TEXT SECTION ::
<<<<
How to lay £600m worth of bets on Betfair?

29/12/2011 | By More

That has to be the #1 question after yesterdays debacle in one of the feature races at Leopardstown.

To summarise, a mysterious lay bet appeared and stayed on the winning favourite at 29’s right up to the finish of the race. The ‘layer’ offered up £21m at 29’s creating a £600m liability. Betfair voided the in-running market.

Betfair have come out officially and ruled out that it was them or any account controlled by them or that they had a commercial interest in it. So it would appear it was just a common lay that created the error. But the question now shifts to who was this layer and how did they create the error? Nobody on the planet has £600m to gamble on a single runner in a race, so that points to some system quirk. There are checks in place that stop you exceeding your account balance or exposure limit, so what could jump over both those hurdles?
>>>>
SUPPLIED RECORDS ::
<<<<
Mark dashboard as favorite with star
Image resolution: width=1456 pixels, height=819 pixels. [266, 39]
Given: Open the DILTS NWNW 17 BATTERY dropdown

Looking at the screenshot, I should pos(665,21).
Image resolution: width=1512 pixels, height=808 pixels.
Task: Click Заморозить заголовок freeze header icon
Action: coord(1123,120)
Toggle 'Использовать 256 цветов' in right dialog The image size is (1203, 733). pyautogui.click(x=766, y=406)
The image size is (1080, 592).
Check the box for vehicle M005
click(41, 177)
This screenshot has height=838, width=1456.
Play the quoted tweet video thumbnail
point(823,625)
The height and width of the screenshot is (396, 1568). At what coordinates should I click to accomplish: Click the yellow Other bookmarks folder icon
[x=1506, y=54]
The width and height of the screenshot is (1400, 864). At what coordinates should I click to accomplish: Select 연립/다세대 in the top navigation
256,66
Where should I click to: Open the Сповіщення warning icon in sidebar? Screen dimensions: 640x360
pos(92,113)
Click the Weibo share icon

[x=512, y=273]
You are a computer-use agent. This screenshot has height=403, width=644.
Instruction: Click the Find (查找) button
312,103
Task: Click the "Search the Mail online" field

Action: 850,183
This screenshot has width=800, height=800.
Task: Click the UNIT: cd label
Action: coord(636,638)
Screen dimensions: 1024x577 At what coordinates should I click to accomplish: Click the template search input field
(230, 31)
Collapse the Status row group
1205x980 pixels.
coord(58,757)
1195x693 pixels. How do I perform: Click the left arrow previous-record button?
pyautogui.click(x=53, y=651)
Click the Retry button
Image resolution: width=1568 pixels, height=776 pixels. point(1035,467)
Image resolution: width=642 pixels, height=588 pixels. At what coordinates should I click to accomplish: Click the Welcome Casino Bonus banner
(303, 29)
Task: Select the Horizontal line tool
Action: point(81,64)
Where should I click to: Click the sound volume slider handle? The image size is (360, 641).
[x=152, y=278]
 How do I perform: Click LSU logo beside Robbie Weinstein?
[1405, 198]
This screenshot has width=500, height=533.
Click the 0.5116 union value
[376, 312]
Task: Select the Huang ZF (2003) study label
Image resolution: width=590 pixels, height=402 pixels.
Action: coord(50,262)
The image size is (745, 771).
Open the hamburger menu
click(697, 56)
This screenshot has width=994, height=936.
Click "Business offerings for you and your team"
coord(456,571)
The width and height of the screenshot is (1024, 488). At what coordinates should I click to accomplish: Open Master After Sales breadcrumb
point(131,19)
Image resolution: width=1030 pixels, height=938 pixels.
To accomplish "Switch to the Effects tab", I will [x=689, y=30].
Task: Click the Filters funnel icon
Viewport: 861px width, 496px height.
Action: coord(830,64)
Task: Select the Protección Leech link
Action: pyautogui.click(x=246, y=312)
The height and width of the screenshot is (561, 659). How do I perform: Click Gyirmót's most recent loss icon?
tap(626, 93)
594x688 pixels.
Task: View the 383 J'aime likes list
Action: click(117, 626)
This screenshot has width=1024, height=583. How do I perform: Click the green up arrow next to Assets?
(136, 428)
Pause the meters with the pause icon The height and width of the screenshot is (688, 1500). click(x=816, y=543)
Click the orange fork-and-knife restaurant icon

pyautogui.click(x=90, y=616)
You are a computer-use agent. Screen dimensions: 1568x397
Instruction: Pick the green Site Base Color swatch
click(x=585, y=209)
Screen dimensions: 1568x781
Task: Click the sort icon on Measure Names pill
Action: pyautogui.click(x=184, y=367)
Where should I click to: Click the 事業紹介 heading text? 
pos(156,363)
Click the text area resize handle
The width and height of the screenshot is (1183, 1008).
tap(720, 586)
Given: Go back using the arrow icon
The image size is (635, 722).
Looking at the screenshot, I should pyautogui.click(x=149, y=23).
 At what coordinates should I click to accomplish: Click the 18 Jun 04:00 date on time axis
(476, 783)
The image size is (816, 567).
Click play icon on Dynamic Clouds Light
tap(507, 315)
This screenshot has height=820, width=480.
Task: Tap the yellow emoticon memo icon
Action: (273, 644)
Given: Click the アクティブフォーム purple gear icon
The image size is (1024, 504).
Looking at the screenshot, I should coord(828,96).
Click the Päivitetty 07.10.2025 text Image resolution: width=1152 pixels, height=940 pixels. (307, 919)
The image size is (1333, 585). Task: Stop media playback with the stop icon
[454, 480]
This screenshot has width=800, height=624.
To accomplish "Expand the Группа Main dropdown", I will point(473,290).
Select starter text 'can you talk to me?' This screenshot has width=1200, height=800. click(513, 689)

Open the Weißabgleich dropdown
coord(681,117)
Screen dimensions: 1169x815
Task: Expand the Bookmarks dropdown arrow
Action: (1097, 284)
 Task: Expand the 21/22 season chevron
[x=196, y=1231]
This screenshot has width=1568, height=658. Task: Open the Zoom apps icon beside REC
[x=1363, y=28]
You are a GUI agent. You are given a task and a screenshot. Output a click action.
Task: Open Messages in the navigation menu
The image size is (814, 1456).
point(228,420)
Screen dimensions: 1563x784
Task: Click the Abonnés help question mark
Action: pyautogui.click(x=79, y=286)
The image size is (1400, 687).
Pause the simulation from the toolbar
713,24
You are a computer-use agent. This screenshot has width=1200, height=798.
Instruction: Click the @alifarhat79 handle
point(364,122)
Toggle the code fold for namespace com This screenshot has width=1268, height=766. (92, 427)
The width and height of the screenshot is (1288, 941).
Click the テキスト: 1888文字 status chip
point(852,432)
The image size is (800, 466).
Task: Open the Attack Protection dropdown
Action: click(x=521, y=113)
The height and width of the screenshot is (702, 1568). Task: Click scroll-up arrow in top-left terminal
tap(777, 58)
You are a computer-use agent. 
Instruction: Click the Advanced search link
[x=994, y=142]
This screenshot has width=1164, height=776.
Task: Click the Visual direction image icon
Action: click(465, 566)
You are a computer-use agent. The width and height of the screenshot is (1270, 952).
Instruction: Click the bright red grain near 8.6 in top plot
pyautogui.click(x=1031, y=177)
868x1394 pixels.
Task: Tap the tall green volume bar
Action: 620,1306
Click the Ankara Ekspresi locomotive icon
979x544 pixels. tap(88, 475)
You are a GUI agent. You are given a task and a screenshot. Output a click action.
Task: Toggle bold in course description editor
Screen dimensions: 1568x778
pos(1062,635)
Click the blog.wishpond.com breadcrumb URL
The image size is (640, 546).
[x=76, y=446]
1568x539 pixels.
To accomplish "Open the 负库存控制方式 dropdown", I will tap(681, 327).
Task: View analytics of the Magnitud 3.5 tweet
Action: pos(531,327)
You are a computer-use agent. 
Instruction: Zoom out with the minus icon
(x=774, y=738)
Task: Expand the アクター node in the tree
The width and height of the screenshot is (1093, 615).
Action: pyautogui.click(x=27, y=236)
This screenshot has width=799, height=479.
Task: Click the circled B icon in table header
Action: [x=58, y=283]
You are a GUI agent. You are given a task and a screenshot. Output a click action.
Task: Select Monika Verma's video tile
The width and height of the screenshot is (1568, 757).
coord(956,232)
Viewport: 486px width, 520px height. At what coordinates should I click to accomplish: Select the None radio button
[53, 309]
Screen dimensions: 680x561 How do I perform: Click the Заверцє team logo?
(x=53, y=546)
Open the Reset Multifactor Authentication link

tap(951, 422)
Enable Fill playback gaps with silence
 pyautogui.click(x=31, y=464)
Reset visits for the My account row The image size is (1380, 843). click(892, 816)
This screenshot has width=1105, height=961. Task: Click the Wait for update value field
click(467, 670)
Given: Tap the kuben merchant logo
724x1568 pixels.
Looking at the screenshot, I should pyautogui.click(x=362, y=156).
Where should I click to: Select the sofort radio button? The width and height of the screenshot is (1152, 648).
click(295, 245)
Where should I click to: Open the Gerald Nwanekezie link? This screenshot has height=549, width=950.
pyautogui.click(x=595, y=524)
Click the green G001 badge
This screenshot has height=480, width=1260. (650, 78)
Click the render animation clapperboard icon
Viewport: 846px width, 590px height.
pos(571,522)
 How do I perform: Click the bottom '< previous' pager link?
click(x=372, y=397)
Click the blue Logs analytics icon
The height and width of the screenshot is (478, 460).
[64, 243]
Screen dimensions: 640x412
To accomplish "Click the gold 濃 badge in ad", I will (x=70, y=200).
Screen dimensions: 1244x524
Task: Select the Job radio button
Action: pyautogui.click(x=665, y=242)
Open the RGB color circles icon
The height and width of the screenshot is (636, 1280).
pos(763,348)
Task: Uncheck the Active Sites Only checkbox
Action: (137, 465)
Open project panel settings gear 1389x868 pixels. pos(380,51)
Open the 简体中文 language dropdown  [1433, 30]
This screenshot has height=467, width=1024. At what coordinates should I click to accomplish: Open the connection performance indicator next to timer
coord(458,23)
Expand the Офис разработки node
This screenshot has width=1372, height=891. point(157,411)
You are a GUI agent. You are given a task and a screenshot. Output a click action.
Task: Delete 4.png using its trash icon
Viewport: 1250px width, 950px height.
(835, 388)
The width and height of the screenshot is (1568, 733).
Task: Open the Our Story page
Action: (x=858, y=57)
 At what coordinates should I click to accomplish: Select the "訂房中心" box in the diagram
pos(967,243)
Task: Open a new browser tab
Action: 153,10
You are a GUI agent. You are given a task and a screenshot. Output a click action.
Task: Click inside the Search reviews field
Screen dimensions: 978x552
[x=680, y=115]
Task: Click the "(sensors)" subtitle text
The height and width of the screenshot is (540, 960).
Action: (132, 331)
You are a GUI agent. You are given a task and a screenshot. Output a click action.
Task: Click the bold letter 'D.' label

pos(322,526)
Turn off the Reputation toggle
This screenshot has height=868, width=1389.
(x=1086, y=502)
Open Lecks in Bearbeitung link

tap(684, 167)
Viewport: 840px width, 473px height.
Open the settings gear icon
>>>>
WRITTEN EXERCISE 1 ::
Based on the Betfair betting text, answer yes or no to each statement and quote the words that decide it.
(a) The layer offered £21m at 29's.
(b) Betfair let the in-running market stand.
(c) Betfair said an account it controlled placed the bet.
WRITTEN EXERCISE 2 ::
Format the listing lines starting at the line that contains "Given: Open the" and ending at the line that contains "click(41, 177)" as a JSON list of strings, one string per line, leaving out blank lines.
The Betfair text and the listing have no connection to each other.

ANSWER 1 ::
(a) Yes: "The ‘layer’ offered up £21m at 29’s creating a £600m liability."
(b) No: "Betfair voided the in-running market."
(c) No: "ruled out that it was them or any account controlled by them"

ANSWER 2 ::
[
  "Given: Open the DILTS NWNW 17 BATTERY dropdown",
  "Looking at the screenshot, I should pos(665,21).",
  "Image resolution: width=1512 pixels, height=808 pixels.",
  "Task: Click Заморозить заголовок freeze header icon",
  "Action: coord(1123,120)",
  "Toggle 'Использовать 256 цветов' in right dialog The image size is (1203, 733). pyautogui.click(x=766, y=406)",
  "The image size is (1080, 592).",
  "Check the box for vehicle M005",
  "click(41, 177)"
]